(Items from a data source)
★ ★ ★ ★ ★

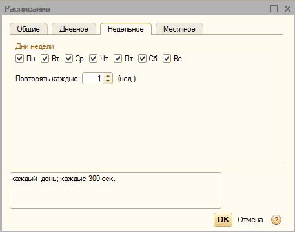Maximize the Расписание window

pos(274,9)
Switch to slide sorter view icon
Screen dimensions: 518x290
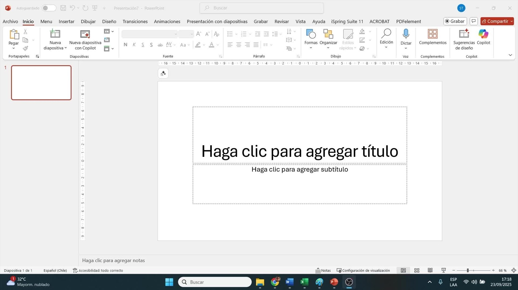[x=417, y=270]
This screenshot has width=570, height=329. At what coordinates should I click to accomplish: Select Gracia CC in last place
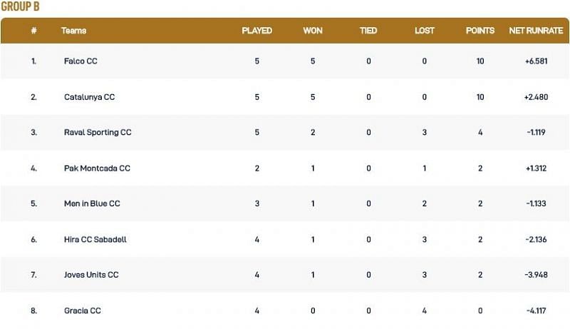click(x=83, y=310)
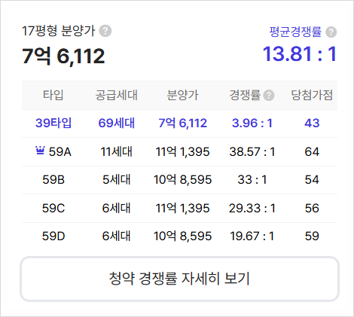This screenshot has width=354, height=317.
Task: Click the crown icon beside 59A
Action: (40, 151)
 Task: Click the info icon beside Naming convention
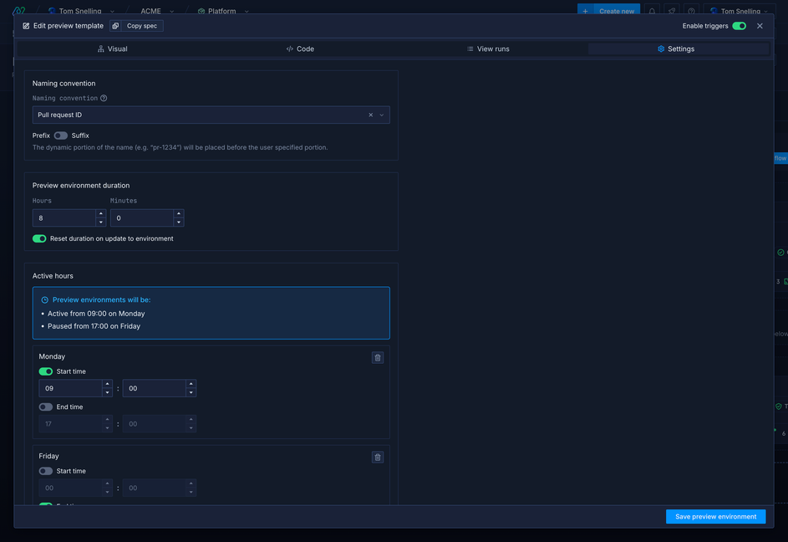click(x=102, y=98)
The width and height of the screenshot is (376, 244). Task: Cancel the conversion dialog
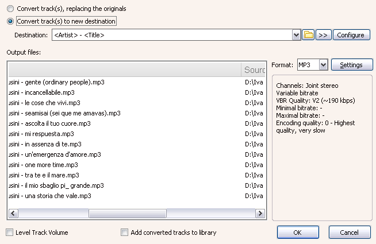350,232
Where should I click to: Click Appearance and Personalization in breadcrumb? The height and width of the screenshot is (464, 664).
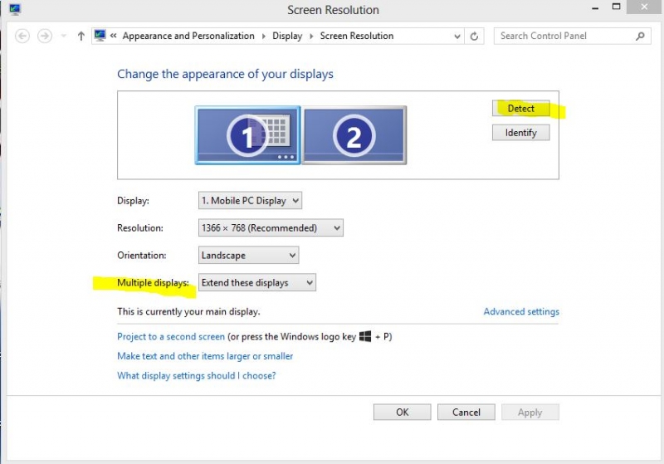pos(188,36)
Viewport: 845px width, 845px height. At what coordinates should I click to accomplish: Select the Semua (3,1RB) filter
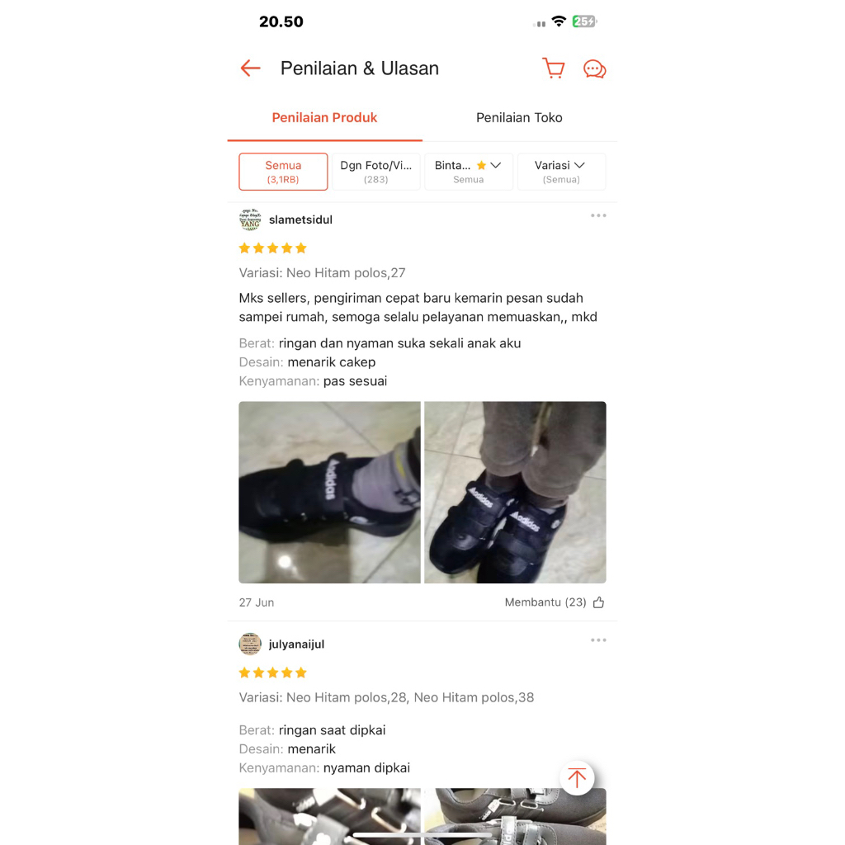(x=283, y=172)
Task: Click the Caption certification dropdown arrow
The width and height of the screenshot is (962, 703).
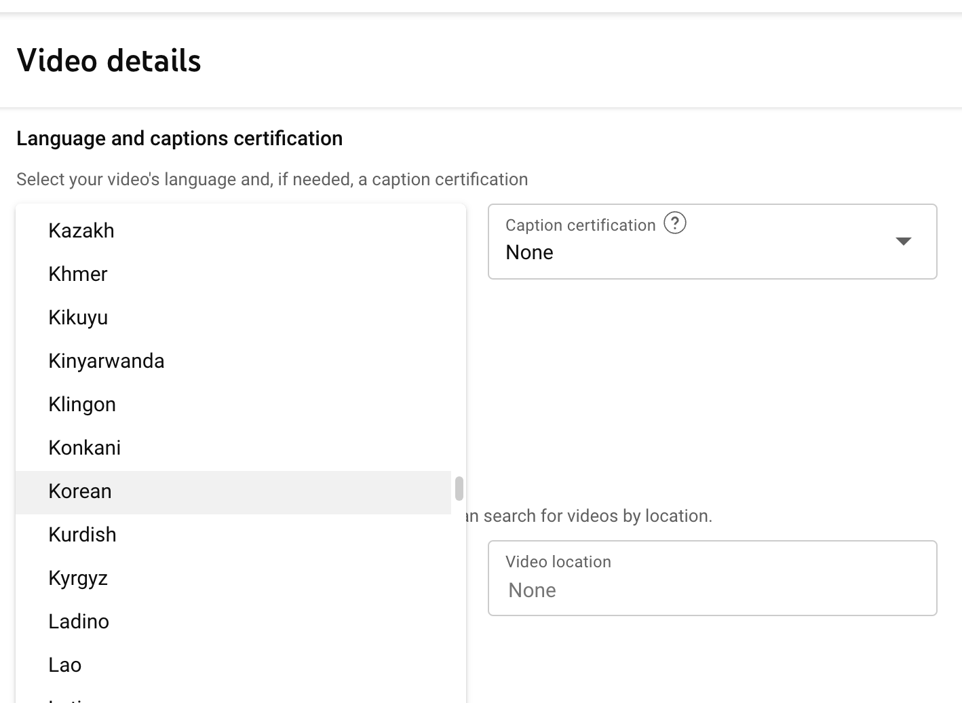Action: point(903,242)
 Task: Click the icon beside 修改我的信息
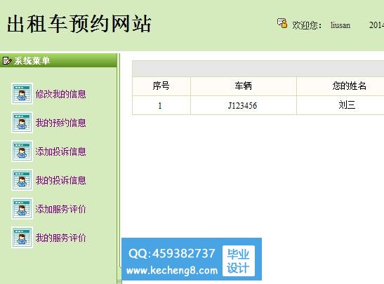point(22,94)
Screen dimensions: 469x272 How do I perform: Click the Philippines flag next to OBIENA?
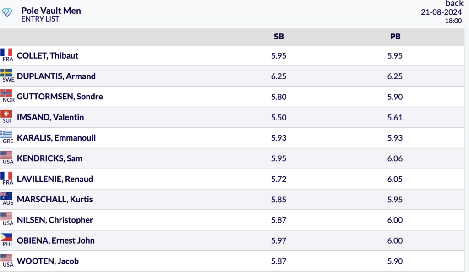[x=6, y=237]
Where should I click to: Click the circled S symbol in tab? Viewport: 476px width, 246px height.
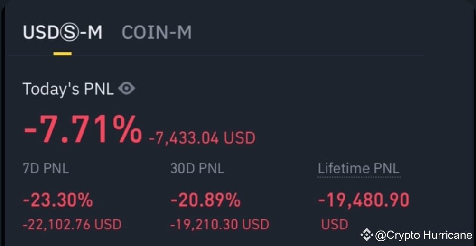point(69,33)
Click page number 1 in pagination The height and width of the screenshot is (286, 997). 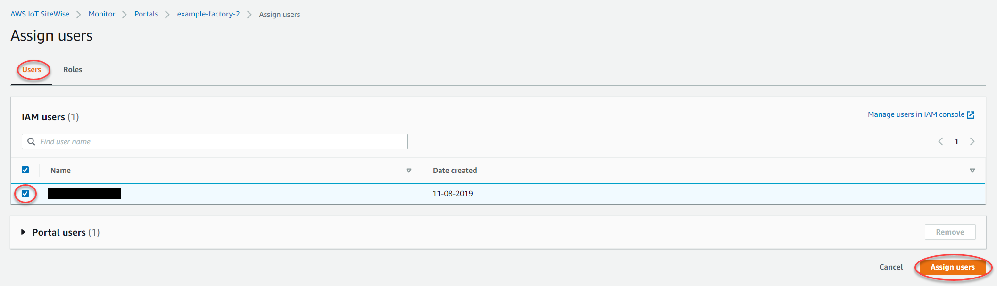(956, 141)
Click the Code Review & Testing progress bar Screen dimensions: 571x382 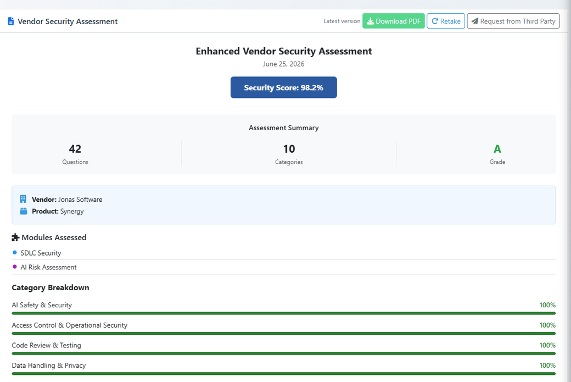284,353
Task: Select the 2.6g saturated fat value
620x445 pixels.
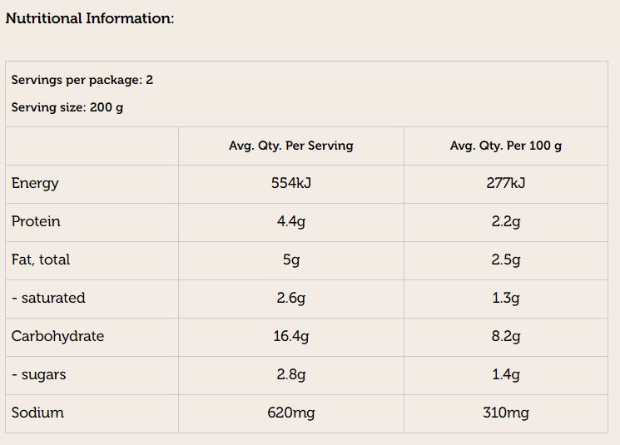Action: tap(290, 298)
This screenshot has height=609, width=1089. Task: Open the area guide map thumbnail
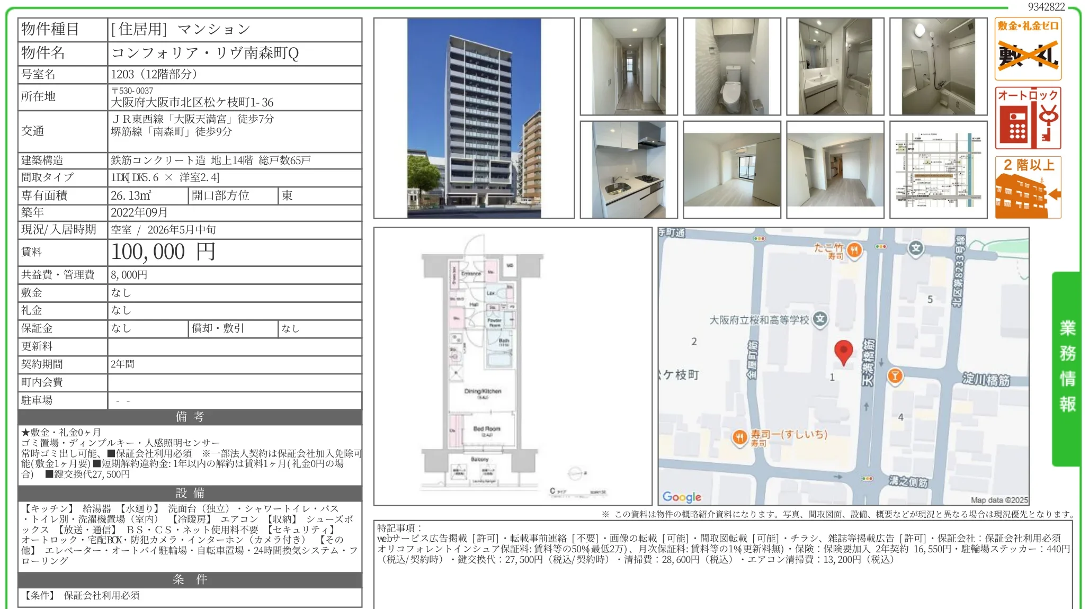(x=938, y=169)
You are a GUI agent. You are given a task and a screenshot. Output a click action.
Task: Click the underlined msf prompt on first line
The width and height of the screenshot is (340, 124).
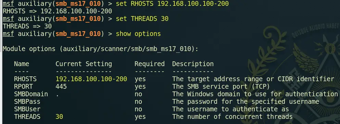point(8,4)
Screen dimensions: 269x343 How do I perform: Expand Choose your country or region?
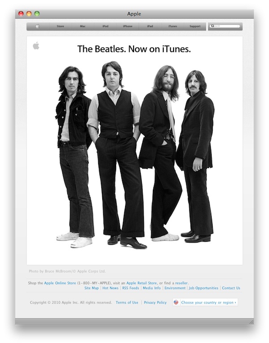point(208,302)
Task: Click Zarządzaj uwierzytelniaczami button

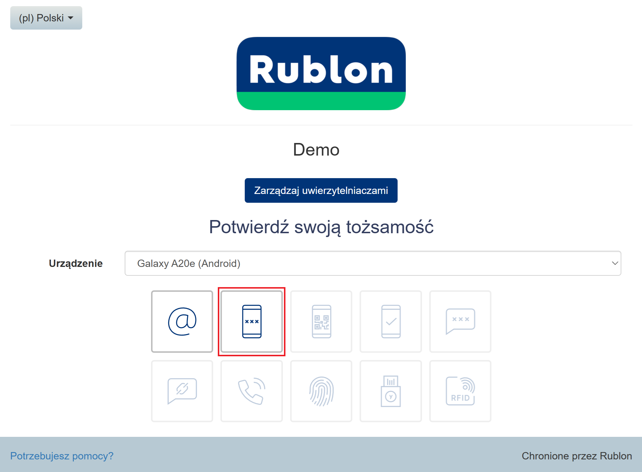Action: click(x=321, y=190)
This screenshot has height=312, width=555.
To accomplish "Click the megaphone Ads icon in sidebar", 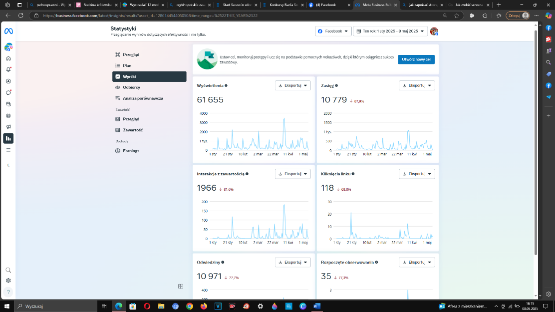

★ ★ ★ ★ ★

Copy out the stretch of material from the line containing "This screenshot has height=609, width=1089." through the end of the material, word for word, leaving out the pictures.

This screenshot has height=609, width=1089. Task: Open the area guide map thumbnail
(x=938, y=169)
You are a GUI agent. You are given a task and a screenshot. Output a click action.
Task: Click the underlined msf prompt on first line
The width and height of the screenshot is (340, 124).
point(8,4)
Screen dimensions: 269x343 How do I perform: Expand Choose your country or region?
point(208,302)
Task: Click Zarządzaj uwierzytelniaczami button

Action: click(x=321, y=190)
This screenshot has height=312, width=555.
To accomplish "Click the megaphone Ads icon in sidebar", 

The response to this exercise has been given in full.